ST. Paul, Minn. (WCCO) -- A proposal in the Minnesota Legislature would eliminate out-of-pocket costs for advanced testing that could detect early signs of breast cancer in a move supporters say will break down barriers keeping women from preventive care.

The single-page bill says broadly that if a provider determines a patient needs additional diagnostic services or testing following a mammogram, a health plan must provide those screens with no cost sharing, including co-pay, deductible or coinsurance. That includes Medical Assistance and MinnesotaCare, programs providing coverage for low-income people in the state that were added in the bill during the legislative process.

Breast cancer is the second most common cancer found in women, behind skin cancers.

An estimated 16% of people who receive annual screening mammograms get called back for diagnostic imaging, which is more expensive, according to the Susan G. Komen Breast Cancer Foundation that studied the issue. Patients can pay anywhere from hundreds to more than $1,000—even with insurance—for more advanced tests, the organization said.

Rep. Patty Acomb, DFL-Minnetonka, wrote the bill because of her own personal battle with the disease, which she says is the reason she ran for office. Five years later, she's triumphed, following six months chemo, 40 rounds of radiation and a lumpectomy.

"I needed follow up testing in order to get conclusive results and those follow up tests came with co-pays," recalled Acomb. "While I could pay them, it seemed like there would certainly be people who might not be able to pay them."

Acomb reached out to Sen. Carla Nelson, R-Rochester, for her support in the Senate. Nelson said working on the bill prompted her to get checked and an advanced diagnostic test—which she fought her insurance company to cover—detected the earliest stages of breast cancer.

Both say their personal stories underscore that early detection is critical and they hope they can empower women to seek testing that could save their lives.

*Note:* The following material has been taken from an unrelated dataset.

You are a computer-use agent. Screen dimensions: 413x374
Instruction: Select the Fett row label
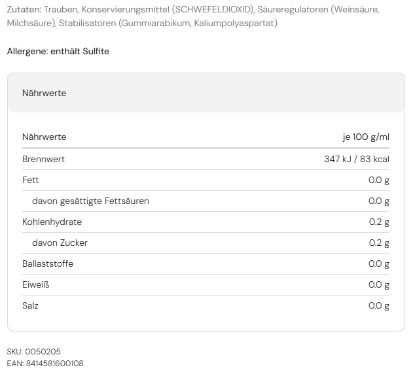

"I'm so thankful, so blessed, that I was able to get such early diagnosis and treatment," said Nelson." It makes a world of difference. As leaders we want to make sure every woman has that chance."

Nelson pointed to an analysis from the Minnesota Department of Commerce that determined the bill would not create a new state mandated benefit, but rather clarifies "existing benefits under health plans by requiring them to be covered at a zero-cost preventive level."

"By eliminating that barrier, patients may be able to obtain additional services and receive earlier diagnoses for cancer," the report said.

Shaunequa James, program manager at Gilda's Club Twin Cities, a nonprofit that offers emotional and social support to cancer patients, said she thinks passing the legislation is a step towards health equity.

Too often she sees people priced out of preventive care, especially men and women of color.

"This could be a turning point for people seeking the care that they need and actually getting it," she said. "So cost isn't a factor that keeps them away from it."

The proposal is moving through committees in the Minnesota House but hasn't gotten a hearing in the Minnesota Senate, though Nelson hopes it will.

"It's not a political issue," she said. "It's a human dignity issue."